The idea of “perfectionism” in healthcare is not new. We have all heard and referenced the Latin phrase Primum non nocere: “First, do no harm.” Nonetheless, medical errors do occur, and harm does occur in healthcare. In fact, iatrogenic errors have been found to be the third leading cause of death in the United States. One of my attendings during training used to routinely say, “If you don’t have complications, you haven’t done enough surgeries,” implying that we will all experience bad outcomes, errors, and challenging complications during our careers. What he did not discuss, though, was how we would cope with such situations mentally.
Until last year, I thought I was a first-rate surgeon, with years of superb outcomes and happy patients and families. However, I had an aspiring athlete experience a terrible outcome after a routine soft tissue surgery. This patient’s family wrote a devastating complaint to our hospital, essentially asserting that I should never operate again. I read this complaint over and over. I started to think that I should not be a surgeon and that perhaps there was a way I could be a nonoperative clinician, sending anything operative to my partners. I then fell into what was probably clinical depression, although of course I did not recognize it at the time—and I certainly never saw a specialist about it. I was generally unhappy, did not have the energy or desire to do the 100 things I had to do every day, and expressed anger for no reason toward my husband and children.

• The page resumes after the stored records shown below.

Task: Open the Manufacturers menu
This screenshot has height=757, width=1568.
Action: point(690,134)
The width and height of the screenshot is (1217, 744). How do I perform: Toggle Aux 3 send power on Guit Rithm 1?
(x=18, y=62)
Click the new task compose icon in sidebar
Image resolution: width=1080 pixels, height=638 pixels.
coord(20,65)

After taking some time to consider the situation, I realized that I was experiencing what is known as “second victim syndrome” (SVS). “Second victims” can be physicians, nurses, or other healthcare providers who suffer mental and emotional distress from being involved in a medical error. Even though no actual “error” occurred in my specific situation, it was nonetheless a dreadful outcome which impacted the patient’s future. SVS includes feelings of guilt, shame, anxiety, and fear, with experiences of flashbacks, nightmares, or avoidance of similar situations. I still have absolutely no desire to perform this particular surgery.
It has been estimated that almost half of all healthcare professionals have experienced SVS during their careers. Research has shown that involvement in unintentional errors can have a lasting impact, including lack of concentration, burnout, depression, poor memory, decreased clinical confidence, and impaired work performance, with an increase in rates of errors in subsequent months. Post-traumatic stress syndrome can occur, along with a poor quality of life at work and at home. Physicians with SVS have increased their use of alcohol and/or drugs, have developed suicidality, and have left the profession.

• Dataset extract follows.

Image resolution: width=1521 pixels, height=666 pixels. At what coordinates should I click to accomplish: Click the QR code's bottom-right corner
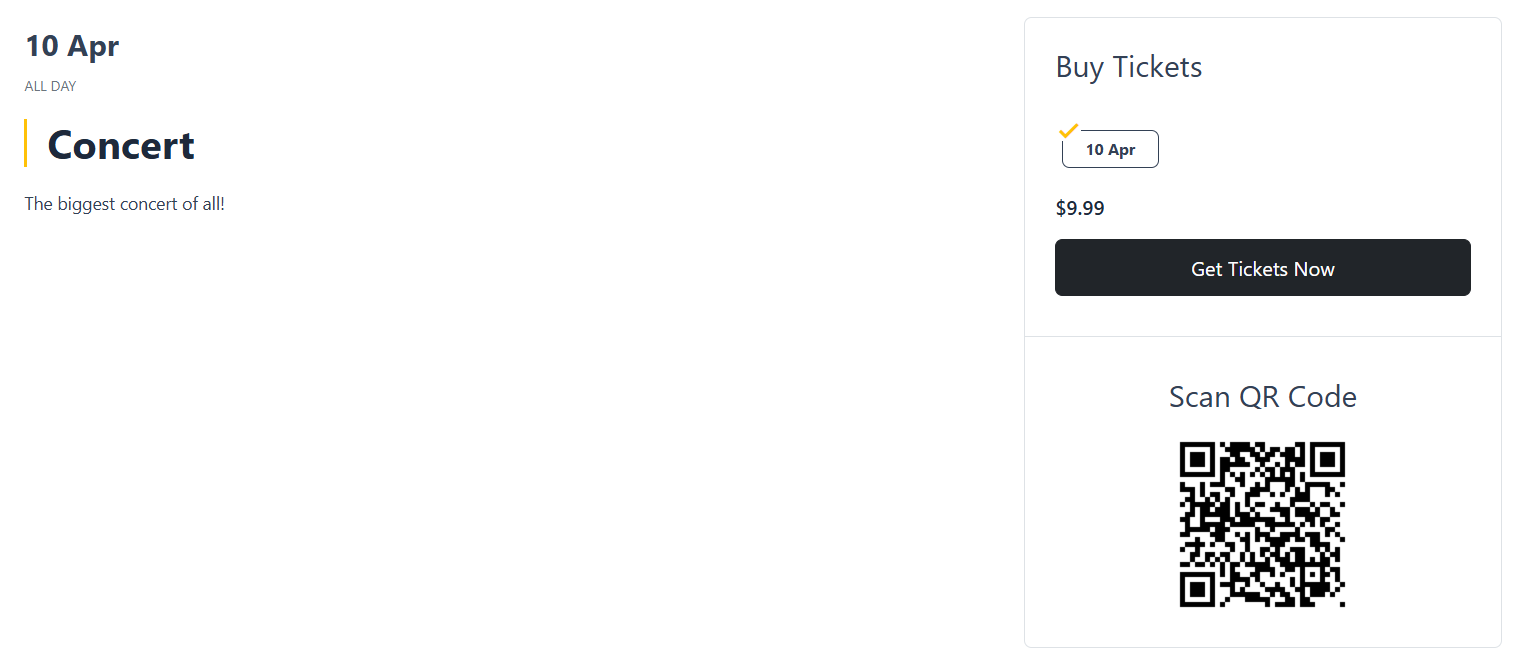[1341, 603]
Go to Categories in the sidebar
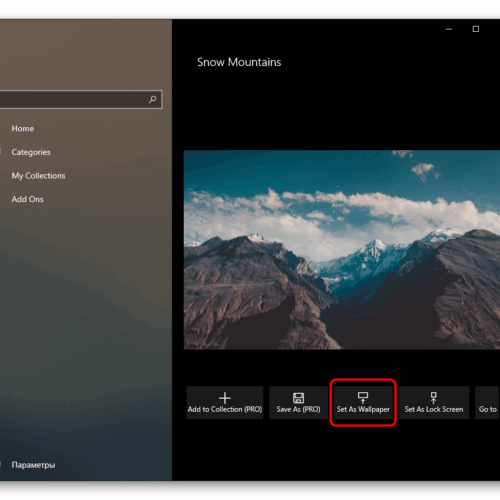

Surgeons have reported physical symptoms after an error, including sweating, heart pounding, headache and physical tension, tremors, clumsiness, and low dexterity. A cross-sectional survey of 7,905 surgeons found that having made a major error in the previous three months was associated with a three-fold risk of suicidal ideation. In a study from the American Society of Anesthesiologists, 84 percent of respondents had been involved in at least one unanticipated death or serious injury of a perioperative patient, with 70 percent experiencing guilt, anxiety, and “reliving” the event. Many still had diminished appetites, continued guilt and sleeping difficulties, concentration issues, and symptoms of depression up to one year after the initial mistake. Approximately 90 percent required time to recover emotionally; 19 percent acknowledged never fully recovering, and 12 percent considered a career change.
Finally, burnout secondary to medical errors is directly correlated with reduced empathy toward patients, which adversely affects clinical performance and the doctor-patient relationship.

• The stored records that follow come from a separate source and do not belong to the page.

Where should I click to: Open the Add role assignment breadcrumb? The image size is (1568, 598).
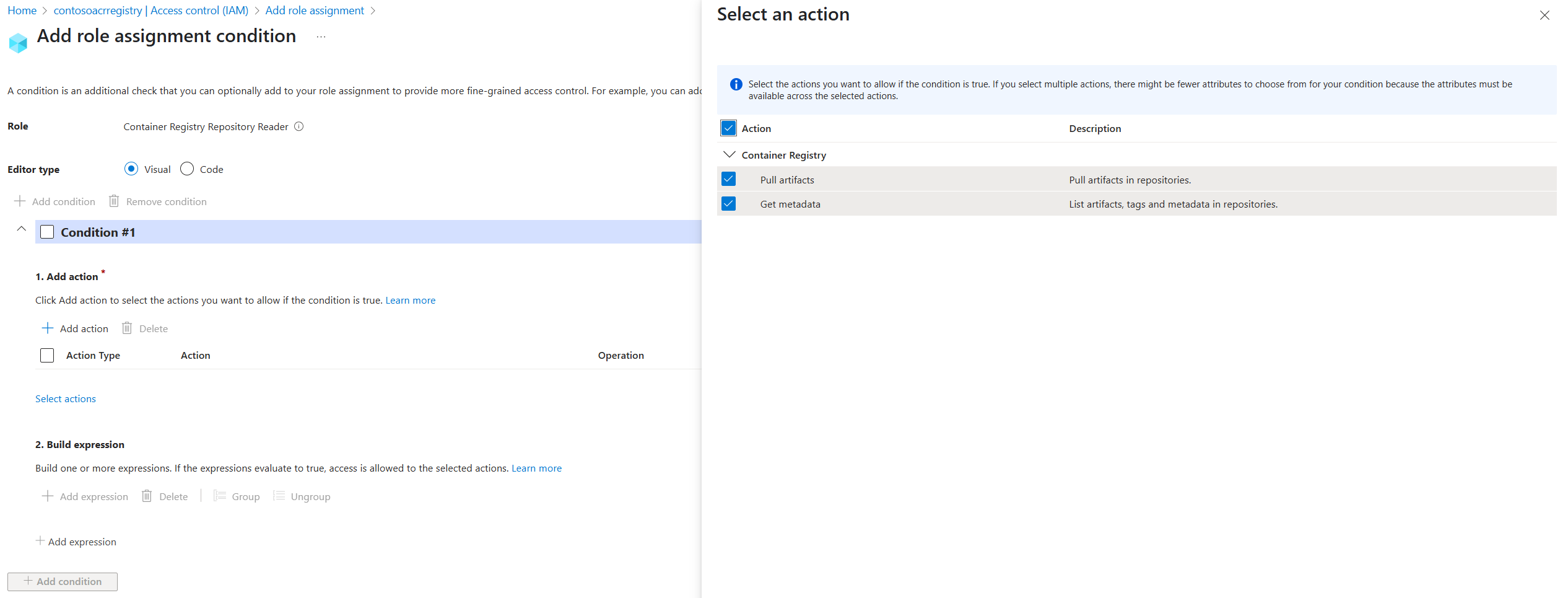click(315, 11)

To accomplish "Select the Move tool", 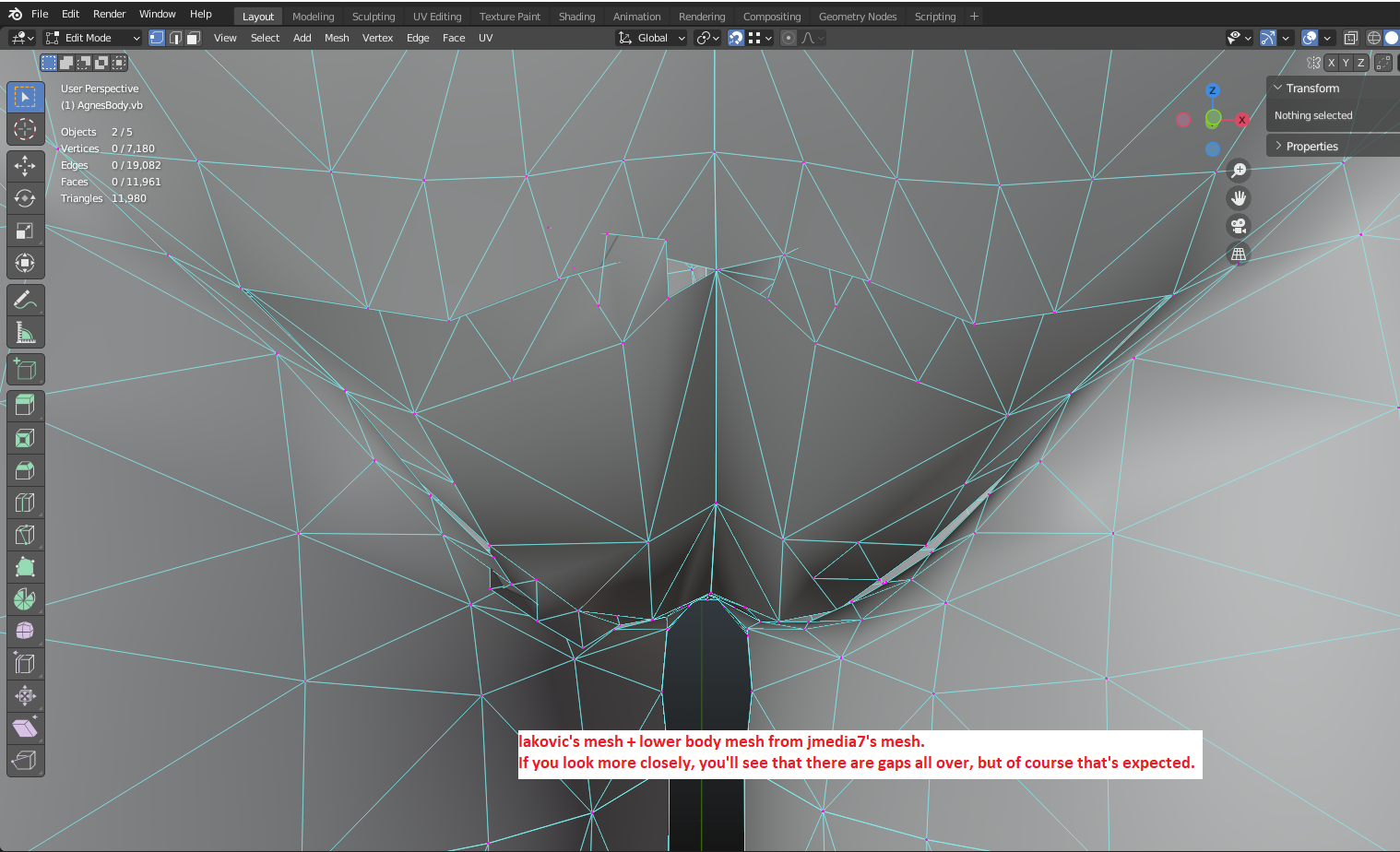I will point(25,166).
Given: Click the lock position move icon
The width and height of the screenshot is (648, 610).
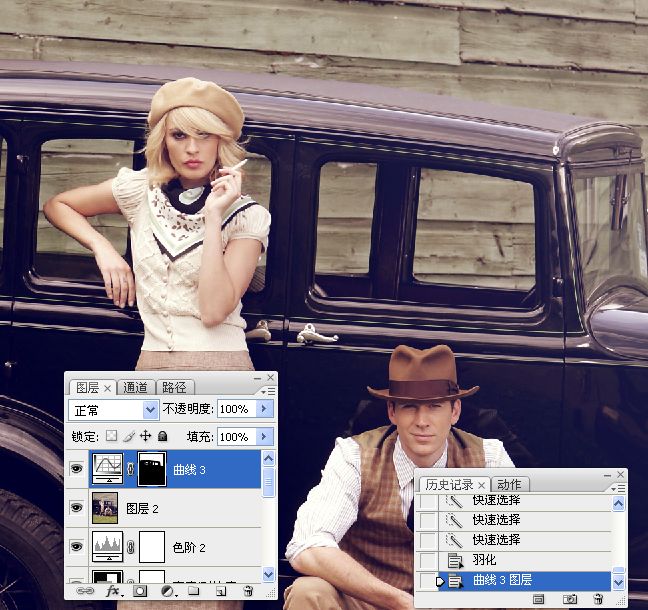Looking at the screenshot, I should coord(145,437).
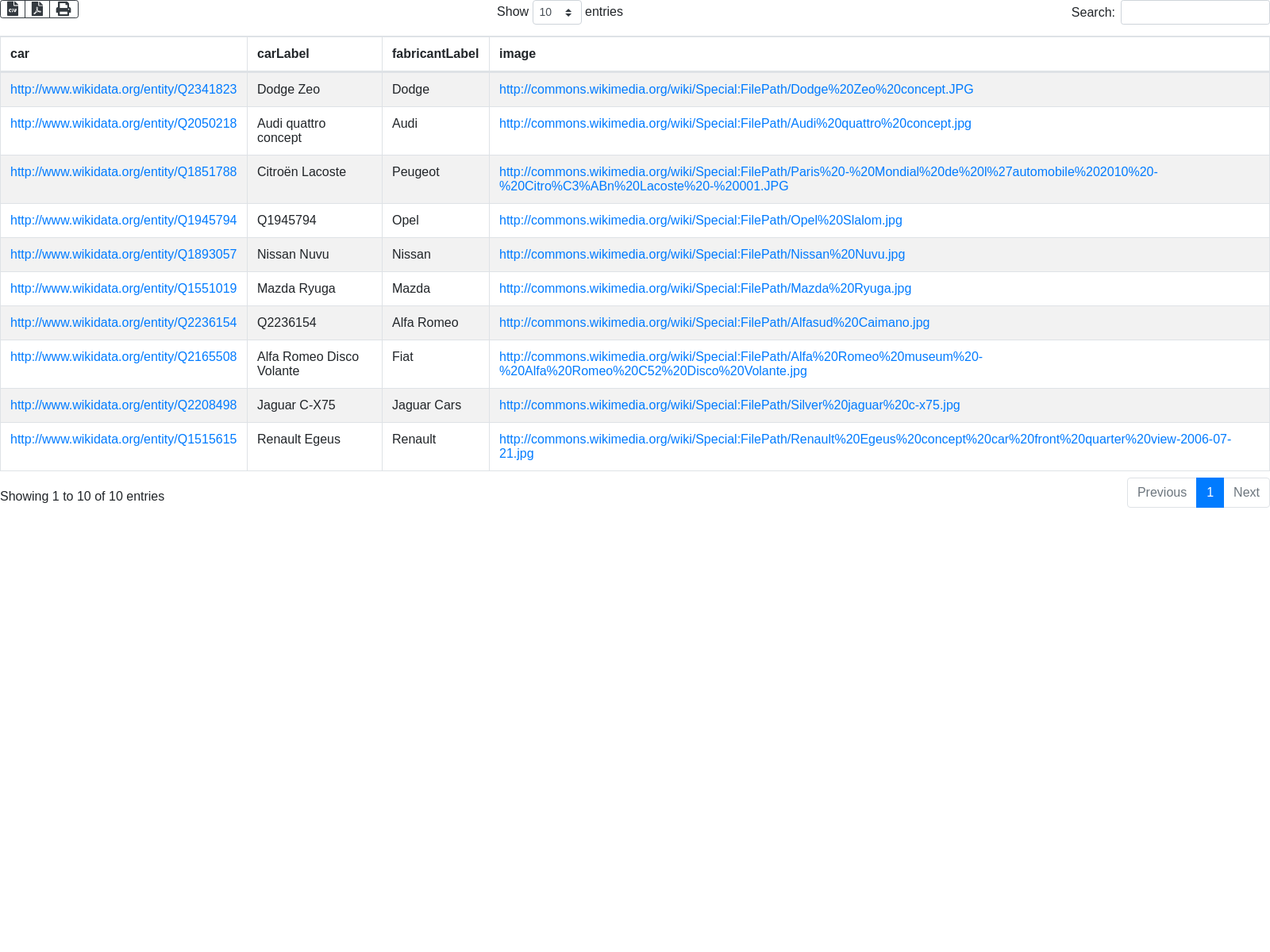
Task: Focus the Search input field
Action: 1195,13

The World Health Organization declared Oct. 10 to be World Mental Health Day, with the objective of raising awareness of mental health issues around the world and mobilizing efforts in support of mental health. Sharing my experience is my personal step toward discussing mental health issues in my small sphere. There are many steps we can take to help alleviate some of the downstream effects of SVS, including: receiving support/counseling, analyzing/learning from the mistake, focusing on improving the system, enhancing provider wellness, and implementing culture changes.
Adequate support can reduce the distress of SVS. In a qualitative study at a Swedish university hospital, most informants expressed a need for support after an adverse event, including managerial/institutional support, peer support, and support through the investigation process. Reported barriers to obtaining support included a lack of awareness of the available support mechanisms, time constraints, concerns about discovery (e.g., lack of confidentiality, documentation, fear of legal consequences, negative impact on career), and stigma regarding mental health. Very few surgeons (<5 percent) were aware of potential support groups and few ever sought professional help.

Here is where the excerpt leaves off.